Effects of combination treatment on SP expression in the SNr. Immunohistochemical analyses of SP expression in the SNr (a, b). Western blot analyses of SP expression in the SNr (c, d). MPTP mice showed significantly lower SP expression in the SNr, whereas combination treatment significantly increased SP expression in the SNr. C: control, M: MPTP, K: KD5040, LL: low dose of l -dopa (5 mg/kg), ML: medium dose of l -dopa (10 mg/kg). *** p < 0.001 vs. control, ### p < 0.001 and # p < 0.05 vs. MPTP, and ††† p < 0.01 vs. each dose of l -dopa. Error bars represent SEM. Scale bar: 100 μm. SP: substance P; SNr: substantia nigra reticulate

Western blot analyses revealed similar trends as those of immunochemistry analyses. The expression of SP was lower in the MPTP group (60.5 ± 0.1%, p < 0.001 vs. control), but treatment with l -dopa alone (LL: 83.7 ± 0.1%; ML: 89.3 ± 0.1%, p < 0.01) and in combination with KD5040 (LL: 132.1 ± 0.1%; ML: 208.4 ± 0.1%, p < 0.001) resulted in a higher expression of SP. In particular, the combination treatment showed better synergistic effects (vs. each l -dopa group, p < 0.001; Fig. 5c and d, and Fig. 6c and d).

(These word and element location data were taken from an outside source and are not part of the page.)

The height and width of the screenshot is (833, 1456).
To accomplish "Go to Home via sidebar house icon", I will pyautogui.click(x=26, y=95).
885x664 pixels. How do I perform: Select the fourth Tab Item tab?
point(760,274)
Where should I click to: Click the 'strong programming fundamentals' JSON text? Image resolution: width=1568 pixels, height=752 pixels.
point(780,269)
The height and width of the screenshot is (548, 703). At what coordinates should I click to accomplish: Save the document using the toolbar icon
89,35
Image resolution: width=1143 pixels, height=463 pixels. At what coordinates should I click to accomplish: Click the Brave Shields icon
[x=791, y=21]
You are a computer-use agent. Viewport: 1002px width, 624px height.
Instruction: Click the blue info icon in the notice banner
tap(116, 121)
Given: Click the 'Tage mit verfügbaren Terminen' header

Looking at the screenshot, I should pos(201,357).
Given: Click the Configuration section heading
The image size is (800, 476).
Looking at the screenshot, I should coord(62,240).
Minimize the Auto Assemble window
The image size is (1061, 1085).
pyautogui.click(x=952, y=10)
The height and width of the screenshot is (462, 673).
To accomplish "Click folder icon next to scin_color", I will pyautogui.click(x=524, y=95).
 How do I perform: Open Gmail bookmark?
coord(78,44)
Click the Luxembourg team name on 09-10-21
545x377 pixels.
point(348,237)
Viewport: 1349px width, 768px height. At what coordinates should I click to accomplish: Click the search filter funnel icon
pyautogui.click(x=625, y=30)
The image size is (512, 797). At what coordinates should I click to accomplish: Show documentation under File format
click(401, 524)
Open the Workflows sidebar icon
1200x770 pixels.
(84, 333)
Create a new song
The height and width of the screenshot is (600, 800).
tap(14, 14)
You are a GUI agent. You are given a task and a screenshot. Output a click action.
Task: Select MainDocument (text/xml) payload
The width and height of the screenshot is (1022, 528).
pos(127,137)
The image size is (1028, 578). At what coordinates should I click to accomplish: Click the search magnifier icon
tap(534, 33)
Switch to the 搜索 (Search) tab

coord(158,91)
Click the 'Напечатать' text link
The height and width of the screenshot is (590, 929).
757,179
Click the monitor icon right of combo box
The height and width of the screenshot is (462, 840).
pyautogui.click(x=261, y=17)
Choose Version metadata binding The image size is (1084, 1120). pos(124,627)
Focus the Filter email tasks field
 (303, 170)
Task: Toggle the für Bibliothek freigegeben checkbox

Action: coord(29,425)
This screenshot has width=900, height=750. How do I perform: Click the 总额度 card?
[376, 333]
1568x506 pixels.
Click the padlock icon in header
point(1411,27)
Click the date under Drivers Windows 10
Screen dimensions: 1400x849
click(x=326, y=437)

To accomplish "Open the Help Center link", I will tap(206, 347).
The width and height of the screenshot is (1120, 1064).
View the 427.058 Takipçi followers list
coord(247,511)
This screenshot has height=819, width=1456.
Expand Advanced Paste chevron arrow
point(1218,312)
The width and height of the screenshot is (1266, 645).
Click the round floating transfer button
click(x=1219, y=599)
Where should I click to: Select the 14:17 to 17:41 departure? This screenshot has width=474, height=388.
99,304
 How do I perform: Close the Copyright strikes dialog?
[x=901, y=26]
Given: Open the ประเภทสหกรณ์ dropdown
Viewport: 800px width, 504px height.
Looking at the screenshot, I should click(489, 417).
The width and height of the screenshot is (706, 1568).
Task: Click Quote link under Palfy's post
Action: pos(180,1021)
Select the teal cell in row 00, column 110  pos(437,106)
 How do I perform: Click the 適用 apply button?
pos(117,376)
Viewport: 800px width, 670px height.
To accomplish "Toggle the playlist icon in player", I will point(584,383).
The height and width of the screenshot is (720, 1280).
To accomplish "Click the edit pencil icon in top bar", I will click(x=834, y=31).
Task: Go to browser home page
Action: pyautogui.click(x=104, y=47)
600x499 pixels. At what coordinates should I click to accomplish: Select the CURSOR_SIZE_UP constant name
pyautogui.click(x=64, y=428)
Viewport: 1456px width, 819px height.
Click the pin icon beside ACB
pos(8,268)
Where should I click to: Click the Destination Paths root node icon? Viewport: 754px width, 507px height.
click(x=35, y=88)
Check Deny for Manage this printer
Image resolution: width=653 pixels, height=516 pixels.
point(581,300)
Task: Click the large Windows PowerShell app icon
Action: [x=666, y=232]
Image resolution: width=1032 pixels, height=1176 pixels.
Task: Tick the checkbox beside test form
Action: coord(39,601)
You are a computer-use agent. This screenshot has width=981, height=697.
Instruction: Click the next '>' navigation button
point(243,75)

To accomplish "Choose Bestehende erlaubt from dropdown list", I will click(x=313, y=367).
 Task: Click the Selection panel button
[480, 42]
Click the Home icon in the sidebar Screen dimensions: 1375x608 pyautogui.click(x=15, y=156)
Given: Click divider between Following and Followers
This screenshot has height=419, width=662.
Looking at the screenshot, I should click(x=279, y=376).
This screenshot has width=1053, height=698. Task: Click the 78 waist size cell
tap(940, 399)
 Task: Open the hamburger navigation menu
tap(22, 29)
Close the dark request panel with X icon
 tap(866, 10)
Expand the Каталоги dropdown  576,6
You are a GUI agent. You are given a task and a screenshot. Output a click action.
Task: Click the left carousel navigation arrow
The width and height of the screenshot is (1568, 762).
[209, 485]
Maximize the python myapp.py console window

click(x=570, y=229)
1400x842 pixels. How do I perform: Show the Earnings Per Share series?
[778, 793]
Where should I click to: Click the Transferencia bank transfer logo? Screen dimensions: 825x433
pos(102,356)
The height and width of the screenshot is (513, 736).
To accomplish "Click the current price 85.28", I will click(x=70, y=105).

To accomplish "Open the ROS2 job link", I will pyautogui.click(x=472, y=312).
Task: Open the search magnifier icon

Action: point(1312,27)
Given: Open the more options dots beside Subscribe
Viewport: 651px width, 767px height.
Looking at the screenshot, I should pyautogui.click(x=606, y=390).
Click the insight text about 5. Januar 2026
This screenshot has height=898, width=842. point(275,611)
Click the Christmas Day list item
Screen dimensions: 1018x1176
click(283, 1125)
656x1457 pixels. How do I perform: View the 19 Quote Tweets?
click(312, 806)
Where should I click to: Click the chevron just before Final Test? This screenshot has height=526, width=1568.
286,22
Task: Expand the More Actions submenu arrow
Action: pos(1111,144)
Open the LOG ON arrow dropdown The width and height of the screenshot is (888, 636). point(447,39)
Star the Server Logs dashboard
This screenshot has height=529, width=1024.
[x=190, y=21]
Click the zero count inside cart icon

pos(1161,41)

Effects of combination treatment on glutamate content

LC-MS/MS analyses revealed a lower glutamate content in the motor cortex of the MPTP group (133.0 ± 6.4 ng vs. 231.4 ± 9.5 ng [control], p < 0.001), and l -dopa alone (LL and ML) did not change these levels compared to the MPTP group (144.0 ± 8.8 and 149.3 ± 3.0 ng, respectively, both p > 0.05 vs. MPTP). However, after the combination treatment, glutamate content rose to 199.1 ± 3.3 ng with the LL (both p < 0.001 vs. MPTP and LL) and 164.1 ± 7.2 ng with the ML (both p < 0.05 vs. MPTP and ML; Fig. 7).
Fig. 7

Effects of combination treatment on glutamate content in the motor cortex. Bar graph showing the glutamate content in motor cortex (a). Regression test between glutamate content and the rotarod test (b). A higher glutamate content had significant correlation with increased performance on the rotarod test. *** p < 0.001 vs. control group, ### p < 0.001 and # p < 0.05 vs. MPTP group, and ††† p < 0.001 and † p < 0.05 vs. each dose of l -dopa only. C: control, M: MPTP, K: KD5040, LL: low dose of l -dopa (5 mg/kg), ML: medium dose of l -dopa (10 mg/kg)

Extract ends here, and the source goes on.